Dossenbach, who owns 24,000 shares and has advocated for Mid-Southern to rent an funding financial institution and weigh strategic choices together with a sale, stated Monday that he plans to file a grievance with the Securities and Trade Fee in addition to a proxy for Mid-Southern’s 2022 annual assembly.

“Will probably be suggesting that sooner or later they comply with the SEC safe-harbor guidelines for purchasing again inventory,” Dossenbach stated. “They certain blew these guidelines up greater than I’ve ever seen completed earlier than.”

“There’s nothing per se unlawful about shopping for shares again from a person shareholder on a non-pro rata foundation,” Spencer Klein, a associate and co-head of M&A at Morrison & Foerster in New York, stated Friday in an interview. “I don’t know that the buyback is problematic from a securities regulation viewpoint. Nevertheless it might be problematic from a fiduciary obligation and shareholder relations viewpoint.”

Different shareholders “have a proper to ask what company function was served by utilizing their cash to purchase again shares at a big premium,” Klein added.

Thus far, Mid-Southern’s administration has remained tight-lipped in regards to the buyback.

In a terse, three-sentence 8-Okay report filed Aug. 3 with the SEC, Mid-Southern reported buying a complete of 138,518 shares for $18 per share, however the firm didn’t establish the vendor or element the method that led to the sale.

CEO Alex Babey additionally declined to call the vendor in an e-mail to American Banker.

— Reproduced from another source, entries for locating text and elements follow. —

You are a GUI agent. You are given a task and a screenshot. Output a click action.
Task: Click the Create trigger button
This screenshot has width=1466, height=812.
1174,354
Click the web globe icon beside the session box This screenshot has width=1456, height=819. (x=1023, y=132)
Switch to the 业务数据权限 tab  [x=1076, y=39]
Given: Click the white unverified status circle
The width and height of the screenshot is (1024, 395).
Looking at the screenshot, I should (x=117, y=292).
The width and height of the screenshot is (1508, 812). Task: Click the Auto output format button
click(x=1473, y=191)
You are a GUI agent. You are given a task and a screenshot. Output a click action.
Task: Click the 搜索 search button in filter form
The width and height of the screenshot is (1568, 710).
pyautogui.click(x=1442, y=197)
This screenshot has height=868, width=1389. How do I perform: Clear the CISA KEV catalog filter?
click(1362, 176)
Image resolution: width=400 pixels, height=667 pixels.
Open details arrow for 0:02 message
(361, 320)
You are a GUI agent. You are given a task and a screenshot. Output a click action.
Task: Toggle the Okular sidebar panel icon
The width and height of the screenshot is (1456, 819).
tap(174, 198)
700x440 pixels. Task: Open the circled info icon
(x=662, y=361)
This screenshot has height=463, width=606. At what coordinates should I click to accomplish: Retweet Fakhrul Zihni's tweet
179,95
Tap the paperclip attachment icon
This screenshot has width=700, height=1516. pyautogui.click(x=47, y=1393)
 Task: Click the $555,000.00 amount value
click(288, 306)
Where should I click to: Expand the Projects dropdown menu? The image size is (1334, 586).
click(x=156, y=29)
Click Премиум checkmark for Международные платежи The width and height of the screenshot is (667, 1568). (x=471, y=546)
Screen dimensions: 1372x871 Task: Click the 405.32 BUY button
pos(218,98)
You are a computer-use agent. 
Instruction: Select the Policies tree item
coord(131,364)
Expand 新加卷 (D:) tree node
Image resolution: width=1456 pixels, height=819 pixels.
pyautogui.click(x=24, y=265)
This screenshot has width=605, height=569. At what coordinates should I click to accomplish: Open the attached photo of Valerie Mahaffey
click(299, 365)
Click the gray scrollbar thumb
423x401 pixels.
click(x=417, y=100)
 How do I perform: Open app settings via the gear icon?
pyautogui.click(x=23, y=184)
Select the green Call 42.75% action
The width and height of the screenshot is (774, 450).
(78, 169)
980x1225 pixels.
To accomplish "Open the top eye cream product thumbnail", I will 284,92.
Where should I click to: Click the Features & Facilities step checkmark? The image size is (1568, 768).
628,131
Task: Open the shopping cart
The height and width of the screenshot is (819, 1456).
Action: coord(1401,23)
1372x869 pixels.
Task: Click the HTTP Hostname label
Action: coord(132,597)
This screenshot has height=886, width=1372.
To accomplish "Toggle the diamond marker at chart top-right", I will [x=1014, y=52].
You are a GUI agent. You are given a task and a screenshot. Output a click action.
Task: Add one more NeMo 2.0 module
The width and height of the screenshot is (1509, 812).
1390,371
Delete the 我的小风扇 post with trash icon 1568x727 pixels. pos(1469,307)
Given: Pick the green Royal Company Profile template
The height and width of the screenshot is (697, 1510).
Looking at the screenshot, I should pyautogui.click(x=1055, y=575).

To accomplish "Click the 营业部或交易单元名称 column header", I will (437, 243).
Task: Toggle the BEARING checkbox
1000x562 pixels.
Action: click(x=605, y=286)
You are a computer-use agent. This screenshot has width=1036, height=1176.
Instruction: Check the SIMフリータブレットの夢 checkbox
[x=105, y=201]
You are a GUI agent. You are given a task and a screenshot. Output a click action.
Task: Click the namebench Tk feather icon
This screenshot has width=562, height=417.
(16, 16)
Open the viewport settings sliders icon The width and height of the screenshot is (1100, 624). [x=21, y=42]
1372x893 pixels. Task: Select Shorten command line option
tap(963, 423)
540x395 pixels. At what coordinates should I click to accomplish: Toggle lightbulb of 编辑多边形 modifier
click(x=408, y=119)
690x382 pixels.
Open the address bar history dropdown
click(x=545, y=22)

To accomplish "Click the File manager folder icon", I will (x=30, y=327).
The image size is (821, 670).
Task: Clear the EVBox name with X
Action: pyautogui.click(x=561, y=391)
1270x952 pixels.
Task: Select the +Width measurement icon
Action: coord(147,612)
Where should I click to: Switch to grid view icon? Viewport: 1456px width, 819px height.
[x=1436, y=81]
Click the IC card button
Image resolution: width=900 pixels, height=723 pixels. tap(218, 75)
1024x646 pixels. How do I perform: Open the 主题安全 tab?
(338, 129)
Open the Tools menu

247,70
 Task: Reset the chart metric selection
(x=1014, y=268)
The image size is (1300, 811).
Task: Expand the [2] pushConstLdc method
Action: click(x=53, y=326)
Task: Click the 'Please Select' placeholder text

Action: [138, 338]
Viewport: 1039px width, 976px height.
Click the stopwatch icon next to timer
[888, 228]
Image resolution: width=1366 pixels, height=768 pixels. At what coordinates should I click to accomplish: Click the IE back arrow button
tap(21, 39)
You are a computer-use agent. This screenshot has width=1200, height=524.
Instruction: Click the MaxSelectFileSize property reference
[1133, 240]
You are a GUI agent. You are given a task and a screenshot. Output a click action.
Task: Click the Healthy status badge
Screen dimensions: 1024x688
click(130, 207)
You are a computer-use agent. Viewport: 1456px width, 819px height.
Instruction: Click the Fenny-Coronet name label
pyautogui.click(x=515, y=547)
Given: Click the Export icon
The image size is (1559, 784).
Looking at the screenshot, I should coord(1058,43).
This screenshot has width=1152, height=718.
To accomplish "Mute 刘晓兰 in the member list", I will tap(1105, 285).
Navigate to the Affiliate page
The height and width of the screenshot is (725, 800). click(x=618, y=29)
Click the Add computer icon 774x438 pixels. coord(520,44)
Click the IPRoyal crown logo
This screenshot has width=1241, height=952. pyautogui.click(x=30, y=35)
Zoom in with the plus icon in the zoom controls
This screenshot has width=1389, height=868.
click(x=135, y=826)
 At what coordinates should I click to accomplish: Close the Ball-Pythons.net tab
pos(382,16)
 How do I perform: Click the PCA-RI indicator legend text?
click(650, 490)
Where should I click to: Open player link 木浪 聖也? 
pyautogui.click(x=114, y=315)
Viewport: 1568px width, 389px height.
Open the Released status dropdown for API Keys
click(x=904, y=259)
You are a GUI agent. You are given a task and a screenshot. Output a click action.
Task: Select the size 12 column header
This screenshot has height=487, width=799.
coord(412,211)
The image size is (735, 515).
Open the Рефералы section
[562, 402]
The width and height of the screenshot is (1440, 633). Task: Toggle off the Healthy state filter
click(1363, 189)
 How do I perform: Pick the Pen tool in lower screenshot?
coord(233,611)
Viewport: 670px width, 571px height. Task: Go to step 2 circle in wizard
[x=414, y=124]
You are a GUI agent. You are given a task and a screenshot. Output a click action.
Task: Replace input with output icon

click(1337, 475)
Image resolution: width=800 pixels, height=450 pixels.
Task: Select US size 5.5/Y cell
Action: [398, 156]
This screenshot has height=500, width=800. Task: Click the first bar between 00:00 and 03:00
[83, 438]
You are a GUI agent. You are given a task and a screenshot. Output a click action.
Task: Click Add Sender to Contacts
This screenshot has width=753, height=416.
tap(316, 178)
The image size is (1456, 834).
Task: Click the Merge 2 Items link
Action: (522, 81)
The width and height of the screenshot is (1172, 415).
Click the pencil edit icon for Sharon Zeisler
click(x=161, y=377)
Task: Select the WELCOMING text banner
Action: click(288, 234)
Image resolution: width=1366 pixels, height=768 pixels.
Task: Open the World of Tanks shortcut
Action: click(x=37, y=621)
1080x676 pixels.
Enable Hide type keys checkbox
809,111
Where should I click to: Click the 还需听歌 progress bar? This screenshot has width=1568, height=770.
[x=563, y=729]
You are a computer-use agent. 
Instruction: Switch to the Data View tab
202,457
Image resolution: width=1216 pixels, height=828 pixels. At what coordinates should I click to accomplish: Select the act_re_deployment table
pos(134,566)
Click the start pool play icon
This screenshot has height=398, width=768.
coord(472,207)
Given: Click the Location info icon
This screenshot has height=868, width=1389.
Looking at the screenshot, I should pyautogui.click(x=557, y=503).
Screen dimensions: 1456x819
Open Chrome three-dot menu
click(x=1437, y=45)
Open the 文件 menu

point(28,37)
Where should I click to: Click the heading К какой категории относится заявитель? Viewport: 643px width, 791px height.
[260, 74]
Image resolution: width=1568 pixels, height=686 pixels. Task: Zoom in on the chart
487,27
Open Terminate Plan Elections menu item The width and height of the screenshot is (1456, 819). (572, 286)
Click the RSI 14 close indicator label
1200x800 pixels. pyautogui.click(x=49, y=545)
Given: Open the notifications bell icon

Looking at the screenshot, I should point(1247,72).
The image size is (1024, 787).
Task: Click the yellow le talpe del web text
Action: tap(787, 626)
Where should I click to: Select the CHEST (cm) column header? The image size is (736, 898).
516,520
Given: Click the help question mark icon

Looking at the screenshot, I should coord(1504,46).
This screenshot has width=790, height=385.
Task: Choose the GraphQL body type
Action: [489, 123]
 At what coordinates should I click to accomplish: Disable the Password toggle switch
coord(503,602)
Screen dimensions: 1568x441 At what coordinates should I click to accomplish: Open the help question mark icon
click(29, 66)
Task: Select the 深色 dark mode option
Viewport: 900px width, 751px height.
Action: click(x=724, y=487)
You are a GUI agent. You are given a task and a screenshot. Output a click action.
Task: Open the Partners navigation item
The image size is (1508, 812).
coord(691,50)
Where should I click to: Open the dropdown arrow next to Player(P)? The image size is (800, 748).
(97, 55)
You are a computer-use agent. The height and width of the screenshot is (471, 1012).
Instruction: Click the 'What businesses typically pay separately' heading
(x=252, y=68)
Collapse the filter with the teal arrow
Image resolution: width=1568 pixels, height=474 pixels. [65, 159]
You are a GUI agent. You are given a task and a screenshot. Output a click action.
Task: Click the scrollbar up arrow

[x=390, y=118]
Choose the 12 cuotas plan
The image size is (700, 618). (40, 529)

“I’m usually not snug discussing financial institution enterprise publicly when there’s a chance that it could be info that’s not obtainable to all of our shareholders,” Babey wrote.

Mid-Southern’s roster of shareholders contains a variety of outstanding traders. The fund supervisor Michael Worth reported holding a considerable stake, as did Larry Seidman, who has a historical past of shareholder activism, a lot of it involving transformed thrifts.

Seidman didn’t reply to a request for remark. In a Dec. 15, 2020, 13-D submitting with the SEC, Seidman reported proudly owning 138,518 shares, the identical quantity Mid-Southern bought on Aug. 3.

Whereas Mid-Southern, which was based as a depositor-owned thrift in 1891, lags equally sized banks in some efficiency measures, it’s been persistently worthwhile since finishing its second-step conversion and changing into a completely stock-owned establishment in July 2018. The corporate reported web revenue of $1.2 million in 2020 and $775,000 via June 30.

Mid-Southern’s asset high quality remained stable, even through the pandemic-fueled recession in 2020.

Farkas stated he has been happy with Mid-Southern’s outcomes and its management — till the corporate disclosed the share buyback on Aug. 3.

“I’ve been very comfortable,” Farkas stated. “To exit and do one thing like this makes completely, positively no sense.”